Southwark’s LGBTQi community activists and community groups have for the past 20 years helped to create a more tolerant and LGBTQi friendly Southwark. For example, the Southwark Anti Homophobic Alliance was established in 1995 to stop hate crimes against LGBT people.
This meeting will be for you to think and talk, so we can start with these questions and evolve our thinking together.
- What are your needs?
- What are your priorities?
- How can we help you make your voice heard?
- Might you have time to give?
The awful tragedy in Orlando reminds us that hate crime remains a global challenge, what do you think? What are your thoughts about homophobia in Southwark and how to stop it?
Please come, and feel free to pass on this invitation.
A surveyin 2002 called Count Me In estimated a population of 15,000 LGBT residents. Southwark’s total population has grown by about 12% since 2000, and so presumably has the LGBTQi population. This is a very significant number of people, with many life experiences and hopes in common, as well as being a diverse community with diverse needs and ambitions.
Another survey, called the Southwark LGBT Needs Survey, was conducted in 2002/3 on the needs of LGBT people, living, working and socialising in Southwark. The Southwark Anti-homophobic Forum had already been established in 1995 but the survey led to other important initiatives: the appointment of a full-time Community Development Worker for LGBT issues; the establishment of the Southwark LGBT Network, the ‘Out in Southwark’ Project, and the Southwark LGBT Workers Group.

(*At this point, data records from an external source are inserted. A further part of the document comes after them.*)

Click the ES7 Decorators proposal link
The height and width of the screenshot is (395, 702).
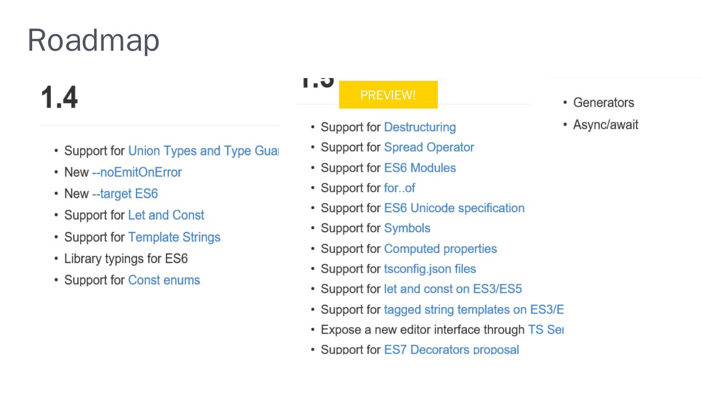[451, 350]
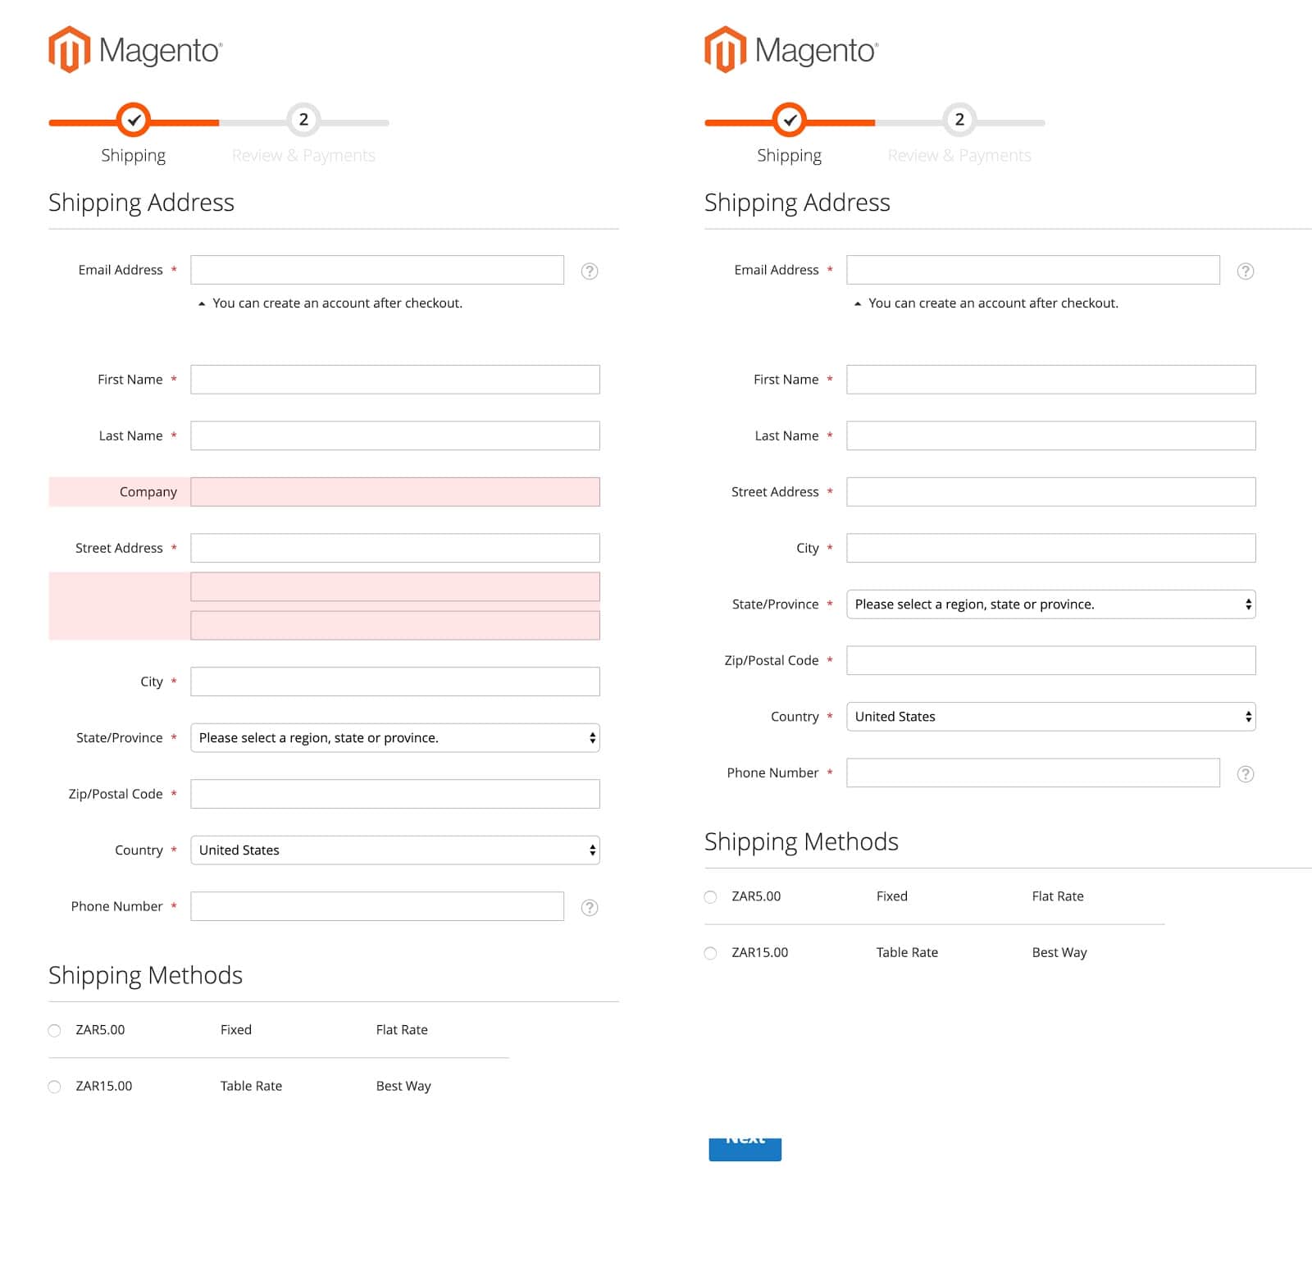Choose Best Way shipping on the right form
1312x1272 pixels.
[x=710, y=953]
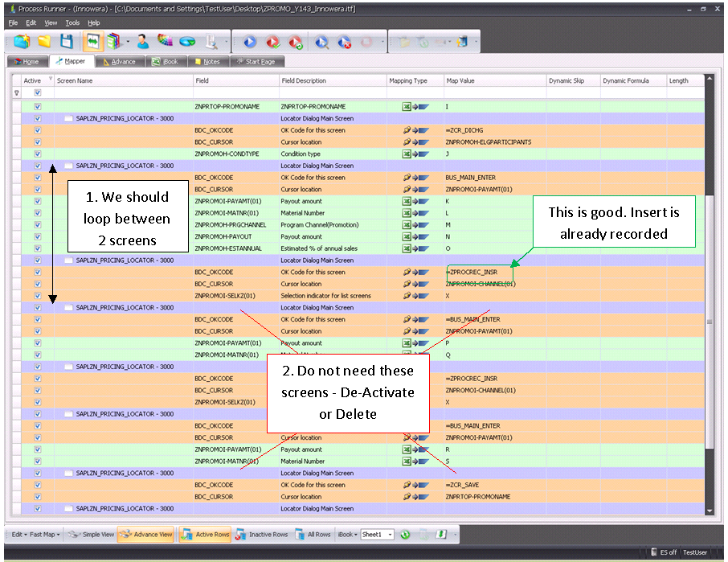Open the yellow folder toolbar icon
The height and width of the screenshot is (562, 728).
pyautogui.click(x=44, y=41)
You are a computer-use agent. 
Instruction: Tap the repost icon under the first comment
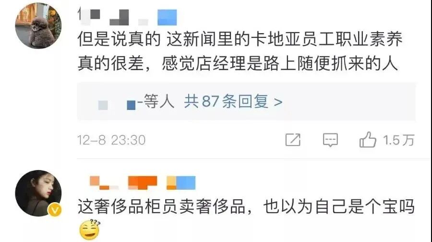pos(293,139)
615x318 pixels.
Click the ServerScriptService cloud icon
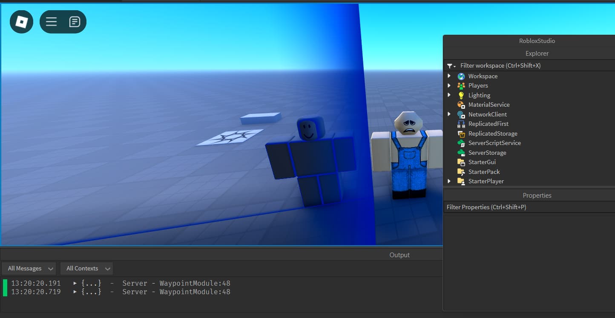point(461,143)
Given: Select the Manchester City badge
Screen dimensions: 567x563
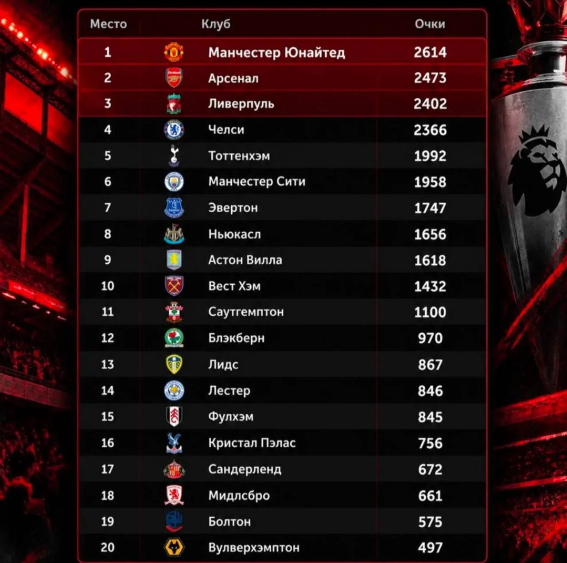Looking at the screenshot, I should pyautogui.click(x=174, y=182).
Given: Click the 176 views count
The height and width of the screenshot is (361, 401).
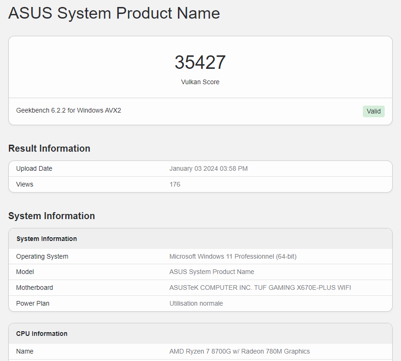Looking at the screenshot, I should 175,184.

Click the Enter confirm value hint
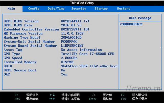coord(93,99)
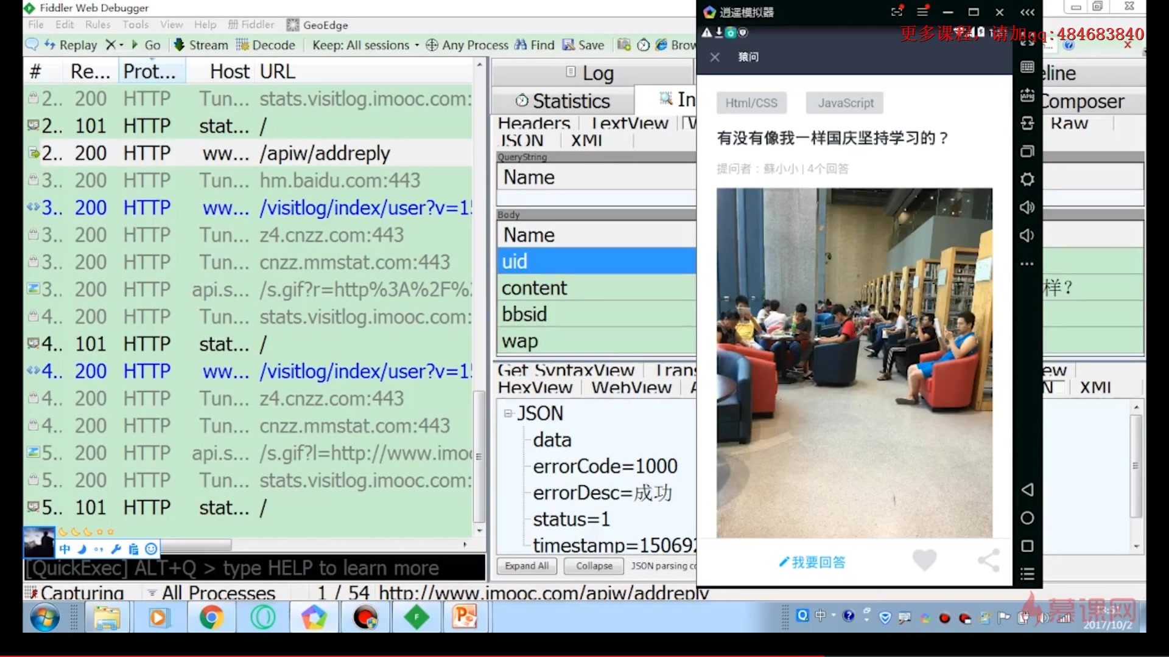Open the Keep: All sessions dropdown
The height and width of the screenshot is (657, 1169).
tap(365, 45)
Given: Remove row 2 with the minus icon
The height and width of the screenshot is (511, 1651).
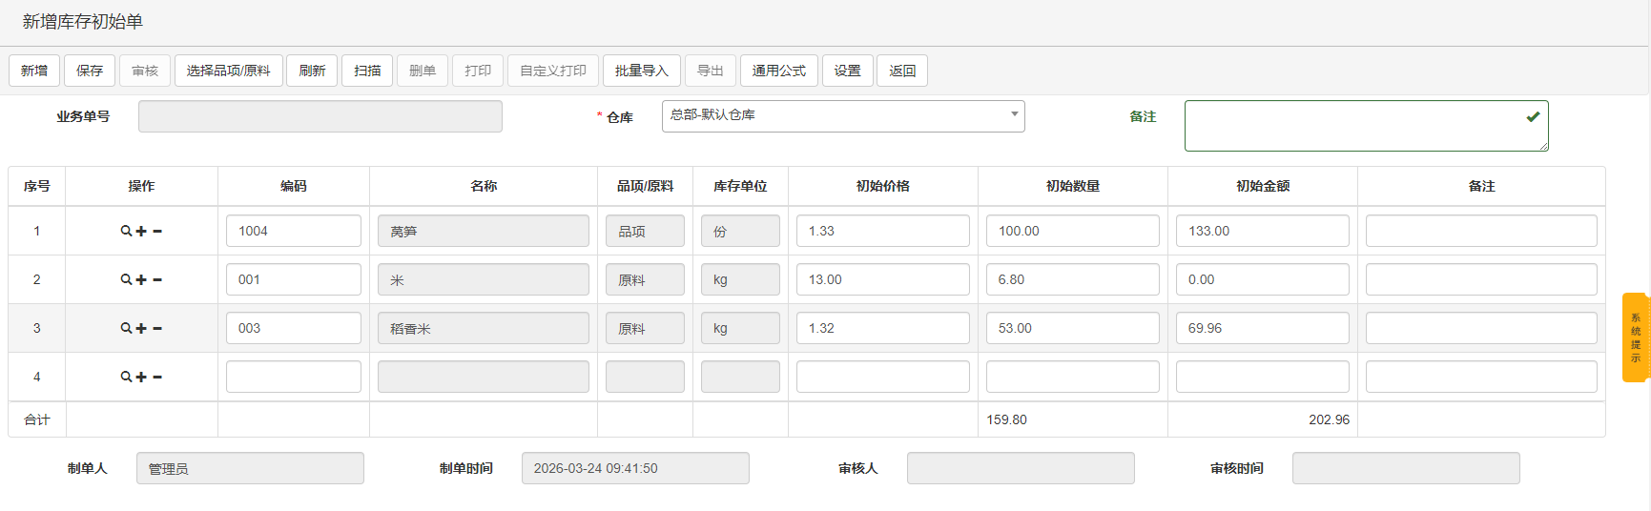Looking at the screenshot, I should coord(157,279).
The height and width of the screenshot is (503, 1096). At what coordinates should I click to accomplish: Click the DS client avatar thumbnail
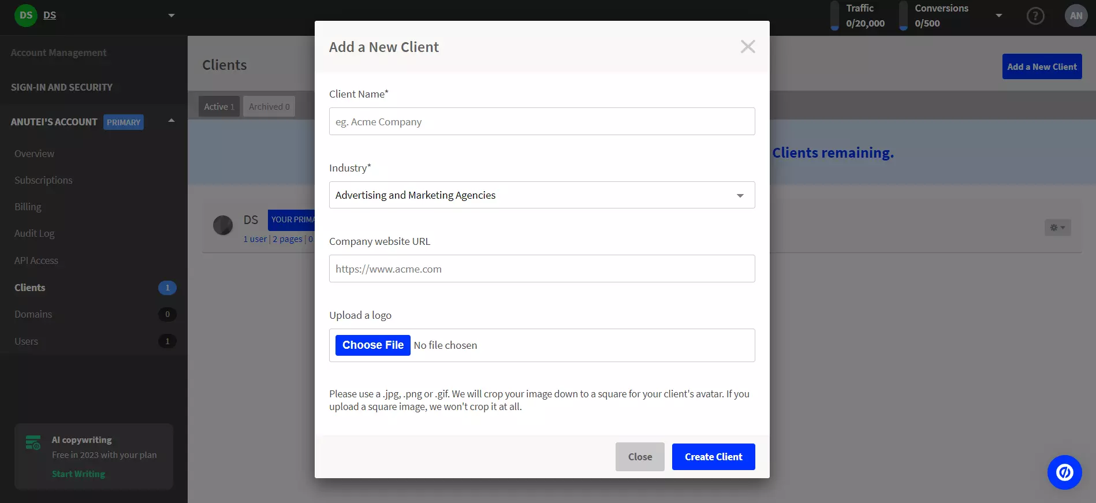pyautogui.click(x=223, y=225)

A big change happened in 2009/10 when central government stopped funding some of the work set up in 2002. This change led to a number of very committed and able community activists and leaders and volunteers stepping forward to develop community engagement work even further, and there have been many amazing successes, such as the small grants programme for LGBT History Month that has supported a blossoming of meaningful events and productions.
Some work has stopped more recently, and we need to understand why that is, and what we can do to renew LGBTQi community work.